Task requirements
List every line of the entries below that contains the word "Open". Case counts.

Supplied information

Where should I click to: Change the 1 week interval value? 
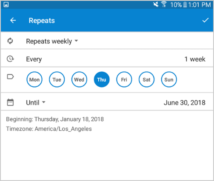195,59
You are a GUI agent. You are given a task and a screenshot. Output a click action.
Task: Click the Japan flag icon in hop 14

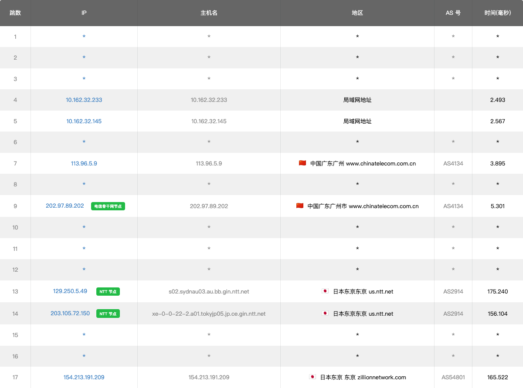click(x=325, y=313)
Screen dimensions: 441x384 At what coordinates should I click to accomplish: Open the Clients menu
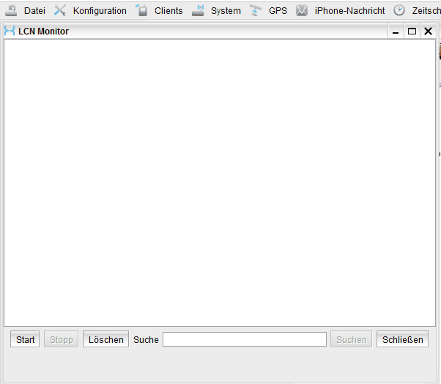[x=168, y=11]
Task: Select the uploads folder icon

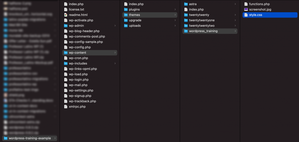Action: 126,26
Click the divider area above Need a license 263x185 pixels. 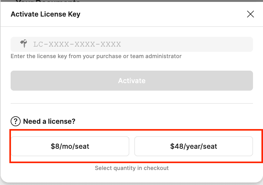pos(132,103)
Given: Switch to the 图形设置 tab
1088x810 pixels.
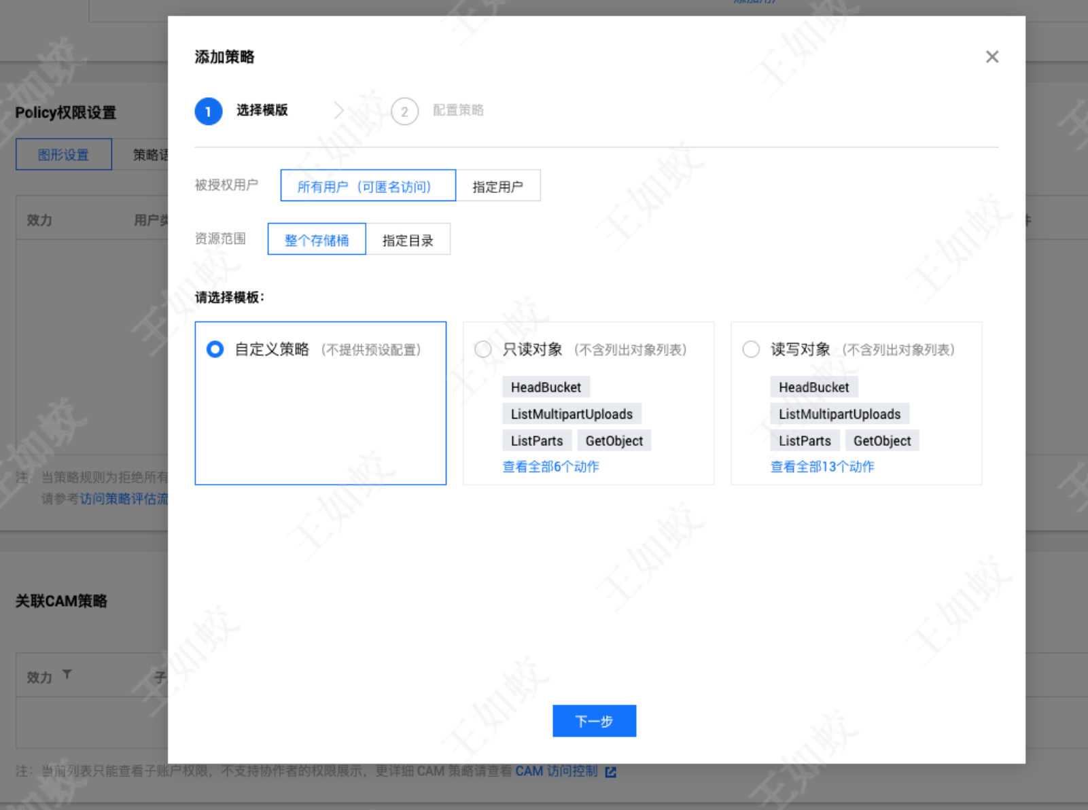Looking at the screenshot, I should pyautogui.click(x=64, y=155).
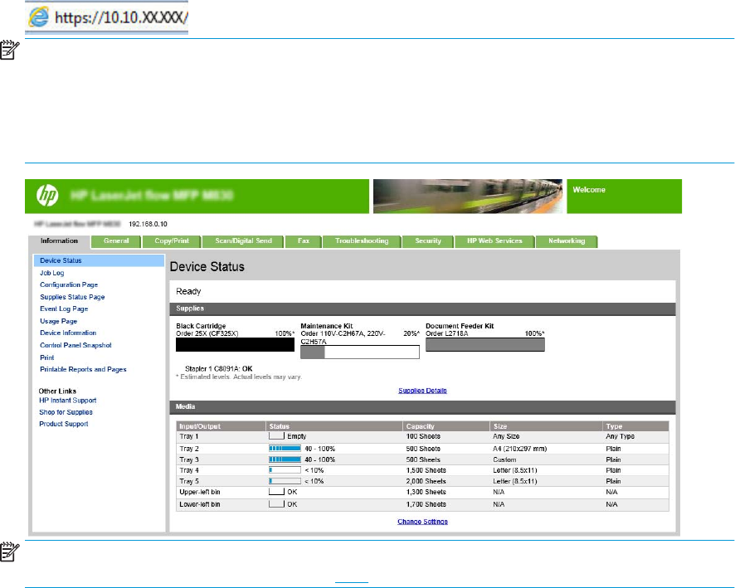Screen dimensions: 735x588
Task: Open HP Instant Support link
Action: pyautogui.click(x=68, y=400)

Response
Screen dimensions: 441x384 At what coordinates should I click to accomplish: Open the Clients menu
Task: Open HP Instant Support link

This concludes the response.